In Hyde Park Venture Partners Fund III, L.P. v. FairXchange, LLC, C.A. No. 2022-0344-JTL (Del. Ch. Mar. 9, 2023), the Court of Chancery held that a corporation (FairXchange) was not entitled to assert attorney-client privilege against two former preferred stockholders (together, the Funds), because the privileged materials were generated during the tenure of the Funds' board designee.
In this comprehensive memorandum opinion, Vice Chancellor Laster walks through "longstanding precedent" under Delaware law recognizing the status of "directors as joint clients for purposes of privileged material created during a director's tenure." Delaware courts have also repeatedly recognized that "when a director represents an investor, there is an implicit expectation that the director can share information with the investor." Under these well-established principles, the default rule is that a corporation does not have a reasonable expectation of confidentiality as to either board designees or the stockholders that designated them.
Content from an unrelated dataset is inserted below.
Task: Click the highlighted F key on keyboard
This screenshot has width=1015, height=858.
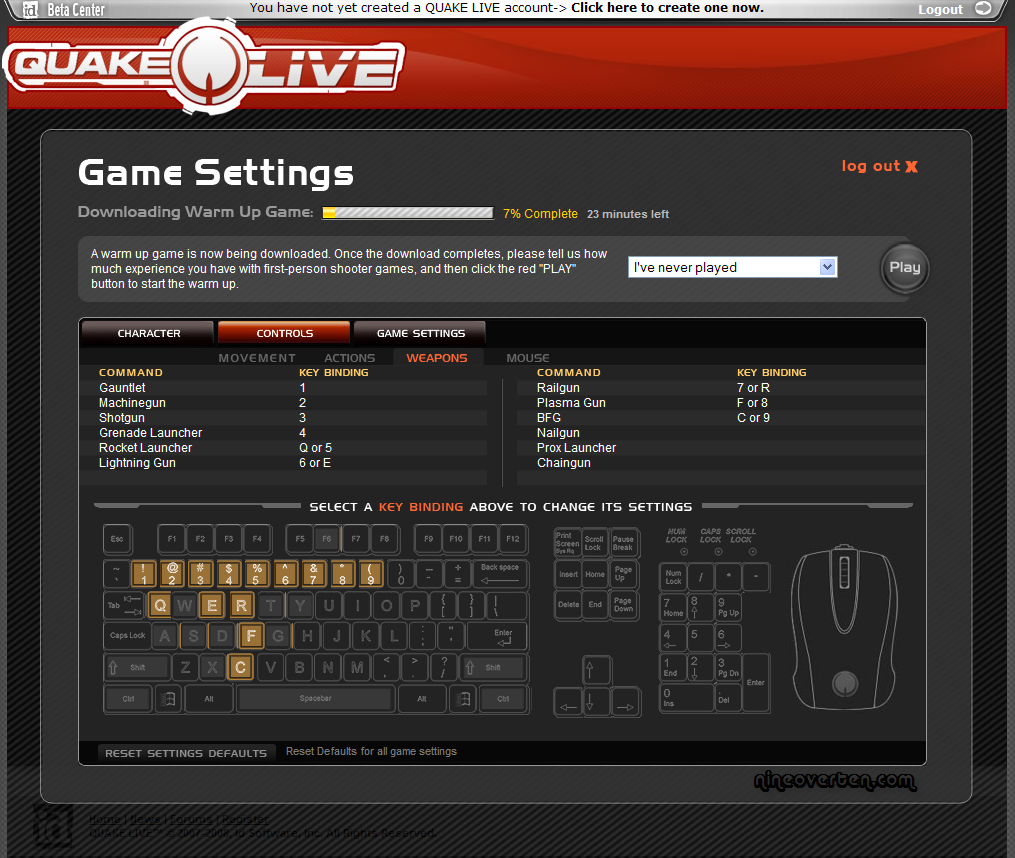Action: (x=251, y=635)
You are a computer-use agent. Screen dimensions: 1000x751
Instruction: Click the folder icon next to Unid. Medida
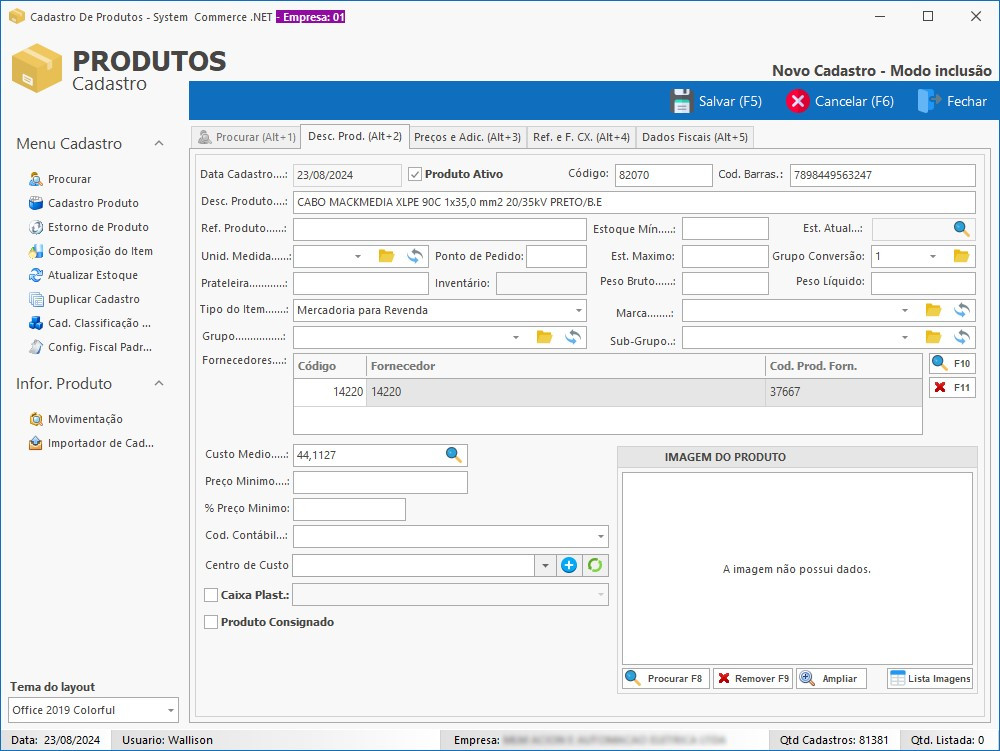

As observed in the opinion, the "joint client approach" has been consistently applied for decades, including in Kalisman v. Friedman, C.A. No. 8447-VCL (Del. Ch. Apr. 17, 2013), an oft-cited opinion also penned by Vice Chancellor Laster. Under this approach, there are only three recognized limitations to a director's access to privileged information: (i) entering into an ex ante agreement with the excluded director; (ii) openly (and with the knowledge of the excluded director) forming a special committee and retaining separate legal counsel; and (iii) putting the excluded director on notice that an adversity of interest exist. In the Hyde Park opinion, the Court granted the Funds' motion to compel the production of privileged materials generated during the tenure of the Funds' board designee, because none of these recognized exceptions to the joint client approach were present.